**Görevler:**
[1] Söyleşiye göre şu soruları yanıtlayın:
(a) Yazar kendi kuşağını parantez içinde nasıl adlandırıyor?
(b) Kitap hangi kuşaklar düşünülerek yazılmış?
(c) Kürtlerin hareketi olarak hangi örgüt anılıyor?
[2] Söyleşide "Berivan Güngör: Hanği" sözcüklerini içeren yerle başlayıp "dile akıtmak gerekiyor." ile biten bölümü aynen yazın.
[3] Aşağıdaki ifadelerin söyleşiyle örtüşüp örtüşmediğini belirtin. Her biri için evet ya da hayır deyin ve kararı belirleyen sözcükleri söyleşiden birebir alıntılayın.
(a) Yazar kitabı kendi kuşağını hedefleyerek yazmıştır.
(b) Çözümün yolu herkesçe bilinmektedir.
(c) Kürtler barış isteğinde samimi değildir.

**Kaynak alıntısı:**
++++++++
Berivan Güngör: Hanği okuyucu kitlesini hedefleyerek yazdınız bu kitabı?
Ben Mustafa Özenç‘ i kendi kuşağımızı (iç savaş kuşağı) hedefleyerek yazmadım; benim kendi kuşağıma vereceğim çok şey yok, (aslında varda yok diyelim) onlarında benden alacağı bir şey yok (aslında varda, yok diyelim). Ben bu çalışmayı 12 Eylül kuşağına ve 12 Eylülü takip edecek kuşakları düşünerek yazdım. Özenç‘ i, yani Özenç şahsında devrimcileri bu kuşağa tanıtmak, anlatmak istedim. Güzel insanları, anlamlıca yaşayan insanları yaşatmanın yolu destan gibi nesillere aktarmak, dilden dile akıtmak gerekiyor.
Berivan Güngör: Kürt kökenli olduğunuzu söylediniz. Kürt sorunun çözümsüzlüğü hakkında ne diyeceksiniz? Bu savaş nasıl sonlanacak, barış neden sağlanamıyor?
Söylenmesi gerekenler söyleniyor zaten, faylasıyla söyleniyor. Çözüm belli aslında. Çözümün yolunu herkes biliyor. Ama uygulanmıyor. Savaş isteniyor. Kürtler açık ve net olarak barış istiyor ve bu istemlerinde de çok samimiler. Kürtlerin hareketi olan PKK hiç bu kadar barışa yakın değildi. Bu savaşın bitmesini içtenlikle istiyor, bu istemleri içinde çok samimi adımlar atıyor.
Berivan Güngör: Neden savaş isteniyor?
++++++++
**Verilen materyal:**
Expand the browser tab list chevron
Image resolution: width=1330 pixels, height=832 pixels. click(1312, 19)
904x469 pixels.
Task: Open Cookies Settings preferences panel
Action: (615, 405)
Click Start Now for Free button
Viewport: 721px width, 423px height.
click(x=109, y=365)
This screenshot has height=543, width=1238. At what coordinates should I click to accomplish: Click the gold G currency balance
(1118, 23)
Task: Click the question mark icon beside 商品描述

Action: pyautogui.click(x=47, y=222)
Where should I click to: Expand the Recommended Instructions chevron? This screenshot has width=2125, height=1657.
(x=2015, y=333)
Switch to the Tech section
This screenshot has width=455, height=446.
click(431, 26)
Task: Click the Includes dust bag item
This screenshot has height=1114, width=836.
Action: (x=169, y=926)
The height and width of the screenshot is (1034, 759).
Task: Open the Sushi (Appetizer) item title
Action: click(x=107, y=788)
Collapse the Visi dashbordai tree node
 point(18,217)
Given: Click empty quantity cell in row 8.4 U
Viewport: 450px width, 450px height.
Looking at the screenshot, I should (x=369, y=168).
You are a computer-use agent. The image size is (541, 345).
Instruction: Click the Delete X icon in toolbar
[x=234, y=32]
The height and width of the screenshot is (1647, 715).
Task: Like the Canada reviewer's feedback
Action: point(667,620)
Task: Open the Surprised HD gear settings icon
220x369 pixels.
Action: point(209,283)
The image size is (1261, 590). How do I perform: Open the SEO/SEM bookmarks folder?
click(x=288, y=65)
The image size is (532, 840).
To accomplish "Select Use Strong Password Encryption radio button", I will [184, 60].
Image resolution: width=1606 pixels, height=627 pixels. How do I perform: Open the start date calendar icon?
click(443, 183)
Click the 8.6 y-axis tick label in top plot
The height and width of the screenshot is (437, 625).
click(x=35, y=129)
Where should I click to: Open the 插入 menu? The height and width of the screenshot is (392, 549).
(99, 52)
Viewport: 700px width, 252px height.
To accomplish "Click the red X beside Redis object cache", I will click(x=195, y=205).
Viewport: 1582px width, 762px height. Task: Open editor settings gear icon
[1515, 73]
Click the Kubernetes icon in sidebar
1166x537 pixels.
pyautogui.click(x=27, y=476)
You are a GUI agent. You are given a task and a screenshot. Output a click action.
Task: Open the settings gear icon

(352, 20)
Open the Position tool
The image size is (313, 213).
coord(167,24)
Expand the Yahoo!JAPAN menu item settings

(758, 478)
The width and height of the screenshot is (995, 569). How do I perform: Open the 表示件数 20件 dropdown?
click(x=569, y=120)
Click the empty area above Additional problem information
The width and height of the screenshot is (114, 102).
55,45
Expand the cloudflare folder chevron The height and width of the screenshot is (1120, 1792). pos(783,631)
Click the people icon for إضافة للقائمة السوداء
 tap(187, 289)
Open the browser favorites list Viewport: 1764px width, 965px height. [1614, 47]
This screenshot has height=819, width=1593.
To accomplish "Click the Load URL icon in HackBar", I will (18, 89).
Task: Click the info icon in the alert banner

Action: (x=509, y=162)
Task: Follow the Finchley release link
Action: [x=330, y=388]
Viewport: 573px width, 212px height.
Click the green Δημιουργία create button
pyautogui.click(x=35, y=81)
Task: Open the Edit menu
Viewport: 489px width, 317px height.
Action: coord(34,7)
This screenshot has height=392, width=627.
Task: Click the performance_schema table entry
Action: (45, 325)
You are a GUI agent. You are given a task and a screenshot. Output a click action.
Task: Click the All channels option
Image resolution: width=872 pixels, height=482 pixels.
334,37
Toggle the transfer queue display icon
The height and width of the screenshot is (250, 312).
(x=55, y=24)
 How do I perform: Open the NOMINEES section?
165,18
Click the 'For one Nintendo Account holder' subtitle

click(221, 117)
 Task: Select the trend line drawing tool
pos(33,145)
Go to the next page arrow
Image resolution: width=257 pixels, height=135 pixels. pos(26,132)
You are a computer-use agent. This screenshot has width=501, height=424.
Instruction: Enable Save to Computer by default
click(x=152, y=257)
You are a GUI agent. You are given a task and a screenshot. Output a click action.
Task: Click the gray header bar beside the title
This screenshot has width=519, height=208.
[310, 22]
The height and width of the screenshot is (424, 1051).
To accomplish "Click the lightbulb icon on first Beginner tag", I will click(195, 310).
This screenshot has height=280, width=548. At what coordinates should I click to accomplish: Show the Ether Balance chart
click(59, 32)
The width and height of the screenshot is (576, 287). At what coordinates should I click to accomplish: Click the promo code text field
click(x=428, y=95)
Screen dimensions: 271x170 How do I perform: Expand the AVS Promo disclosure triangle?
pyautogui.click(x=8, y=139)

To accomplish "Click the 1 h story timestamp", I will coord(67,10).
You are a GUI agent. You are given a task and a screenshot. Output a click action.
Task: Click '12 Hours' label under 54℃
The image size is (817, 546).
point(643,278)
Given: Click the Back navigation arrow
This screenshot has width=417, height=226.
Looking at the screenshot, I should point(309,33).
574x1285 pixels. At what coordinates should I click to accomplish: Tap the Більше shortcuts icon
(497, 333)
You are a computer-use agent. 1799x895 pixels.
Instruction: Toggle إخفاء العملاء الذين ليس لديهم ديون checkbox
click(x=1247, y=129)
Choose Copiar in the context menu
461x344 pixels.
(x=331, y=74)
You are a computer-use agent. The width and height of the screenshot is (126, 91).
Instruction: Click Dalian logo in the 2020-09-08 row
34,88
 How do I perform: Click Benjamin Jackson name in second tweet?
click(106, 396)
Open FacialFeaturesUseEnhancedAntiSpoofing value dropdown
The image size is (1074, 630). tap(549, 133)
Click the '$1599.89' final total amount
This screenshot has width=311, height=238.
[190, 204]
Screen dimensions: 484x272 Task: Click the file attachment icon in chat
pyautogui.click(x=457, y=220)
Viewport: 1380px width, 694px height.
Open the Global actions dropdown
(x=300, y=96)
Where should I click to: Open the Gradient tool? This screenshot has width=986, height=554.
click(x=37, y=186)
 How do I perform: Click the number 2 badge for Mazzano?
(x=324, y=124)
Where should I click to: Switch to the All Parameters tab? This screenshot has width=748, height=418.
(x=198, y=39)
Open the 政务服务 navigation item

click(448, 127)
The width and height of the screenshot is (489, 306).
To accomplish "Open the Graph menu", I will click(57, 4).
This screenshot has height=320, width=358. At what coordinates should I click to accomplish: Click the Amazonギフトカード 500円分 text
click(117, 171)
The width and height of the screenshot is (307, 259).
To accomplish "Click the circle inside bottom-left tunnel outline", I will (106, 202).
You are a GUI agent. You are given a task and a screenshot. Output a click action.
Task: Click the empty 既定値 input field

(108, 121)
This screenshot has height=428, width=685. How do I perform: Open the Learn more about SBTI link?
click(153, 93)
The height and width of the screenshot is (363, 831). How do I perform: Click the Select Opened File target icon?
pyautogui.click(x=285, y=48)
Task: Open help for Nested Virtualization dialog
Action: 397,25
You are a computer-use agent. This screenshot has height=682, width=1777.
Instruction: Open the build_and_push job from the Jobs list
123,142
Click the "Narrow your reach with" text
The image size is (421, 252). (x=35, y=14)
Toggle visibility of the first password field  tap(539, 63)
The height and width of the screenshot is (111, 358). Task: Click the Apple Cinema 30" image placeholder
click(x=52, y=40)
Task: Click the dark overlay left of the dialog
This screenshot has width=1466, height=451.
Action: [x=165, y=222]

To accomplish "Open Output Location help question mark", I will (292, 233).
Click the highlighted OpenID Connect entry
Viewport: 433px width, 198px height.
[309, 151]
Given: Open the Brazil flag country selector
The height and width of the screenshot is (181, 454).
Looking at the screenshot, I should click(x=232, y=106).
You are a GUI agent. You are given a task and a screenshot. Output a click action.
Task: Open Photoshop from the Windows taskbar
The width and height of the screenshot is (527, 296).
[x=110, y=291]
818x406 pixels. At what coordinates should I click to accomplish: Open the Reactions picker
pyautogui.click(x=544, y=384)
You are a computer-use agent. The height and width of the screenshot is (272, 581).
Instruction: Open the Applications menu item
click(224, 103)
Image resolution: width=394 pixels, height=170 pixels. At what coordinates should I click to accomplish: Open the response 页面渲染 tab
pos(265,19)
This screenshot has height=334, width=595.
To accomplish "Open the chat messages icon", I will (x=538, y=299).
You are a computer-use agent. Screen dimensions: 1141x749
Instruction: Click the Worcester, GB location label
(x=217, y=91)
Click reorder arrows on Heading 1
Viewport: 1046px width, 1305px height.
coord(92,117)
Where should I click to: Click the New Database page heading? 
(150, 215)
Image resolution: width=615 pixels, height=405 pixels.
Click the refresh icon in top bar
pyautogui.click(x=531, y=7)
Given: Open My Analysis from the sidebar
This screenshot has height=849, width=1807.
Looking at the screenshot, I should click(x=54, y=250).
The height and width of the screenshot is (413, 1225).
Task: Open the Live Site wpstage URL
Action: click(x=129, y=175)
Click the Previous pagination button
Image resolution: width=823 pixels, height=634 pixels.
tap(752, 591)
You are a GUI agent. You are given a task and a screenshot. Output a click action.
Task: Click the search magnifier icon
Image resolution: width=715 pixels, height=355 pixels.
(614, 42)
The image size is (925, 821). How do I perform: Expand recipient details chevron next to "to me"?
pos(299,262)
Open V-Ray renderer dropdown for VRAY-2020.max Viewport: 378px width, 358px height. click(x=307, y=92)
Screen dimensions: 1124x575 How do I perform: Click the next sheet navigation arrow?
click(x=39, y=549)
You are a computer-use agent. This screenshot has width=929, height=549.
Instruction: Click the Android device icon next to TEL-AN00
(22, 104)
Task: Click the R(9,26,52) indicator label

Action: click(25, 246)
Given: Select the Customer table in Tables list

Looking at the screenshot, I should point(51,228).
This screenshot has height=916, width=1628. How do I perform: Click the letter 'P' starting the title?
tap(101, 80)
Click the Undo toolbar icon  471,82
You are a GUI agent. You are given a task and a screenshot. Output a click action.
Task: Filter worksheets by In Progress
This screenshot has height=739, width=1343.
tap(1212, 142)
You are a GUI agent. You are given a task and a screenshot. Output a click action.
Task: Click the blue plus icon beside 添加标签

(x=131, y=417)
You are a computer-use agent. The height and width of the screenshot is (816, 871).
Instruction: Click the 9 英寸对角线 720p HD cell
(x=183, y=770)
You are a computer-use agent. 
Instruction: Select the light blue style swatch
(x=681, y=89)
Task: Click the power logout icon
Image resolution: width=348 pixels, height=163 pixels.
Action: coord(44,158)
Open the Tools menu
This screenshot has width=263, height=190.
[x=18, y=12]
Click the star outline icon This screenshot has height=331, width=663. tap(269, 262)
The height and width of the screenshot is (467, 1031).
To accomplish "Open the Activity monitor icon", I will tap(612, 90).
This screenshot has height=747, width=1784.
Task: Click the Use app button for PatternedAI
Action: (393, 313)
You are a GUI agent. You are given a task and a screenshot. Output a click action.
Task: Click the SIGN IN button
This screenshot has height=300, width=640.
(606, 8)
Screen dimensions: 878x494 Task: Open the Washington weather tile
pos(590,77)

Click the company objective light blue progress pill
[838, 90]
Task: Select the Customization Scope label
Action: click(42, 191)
++++++++
**Alıştırma yanıtları:**
[1]
(a) İç savaş kuşağı.
(b) 12 Eylül kuşağı ve 12 Eylül'ü takip edecek kuşaklar.
(c) PKK.

[2]
Berivan Güngör: Hanği okuyucu kitlesini hedefleyerek yazdınız bu kitabı?
Ben Mustafa Özenç‘ i kendi kuşağımızı (iç savaş kuşağı) hedefleyerek yazmadım; benim kendi kuşağıma vereceğim çok şey yok, (aslında varda yok diyelim) onlarında benden alacağı bir şey yok (aslında varda, yok diyelim). Ben bu çalışmayı 12 Eylül kuşağına ve 12 Eylülü takip edecek kuşakları düşünerek yazdım. Özenç‘ i, yani Özenç şahsında devrimcileri bu kuşağa tanıtmak, anlatmak istedim. Güzel insanları, anlamlıca yaşayan insanları yaşatmanın yolu destan gibi nesillere aktarmak, dilden dile akıtmak gerekiyor.

[3]
(a) Hayır: "kendi kuşağımızı (iç savaş kuşağı) hedefleyerek yazmadım"
(b) Evet: "Çözümün yolunu herkes biliyor."
(c) Hayır: "Kürtler açık ve net olarak barış istiyor ve bu istemlerinde de çok samimiler."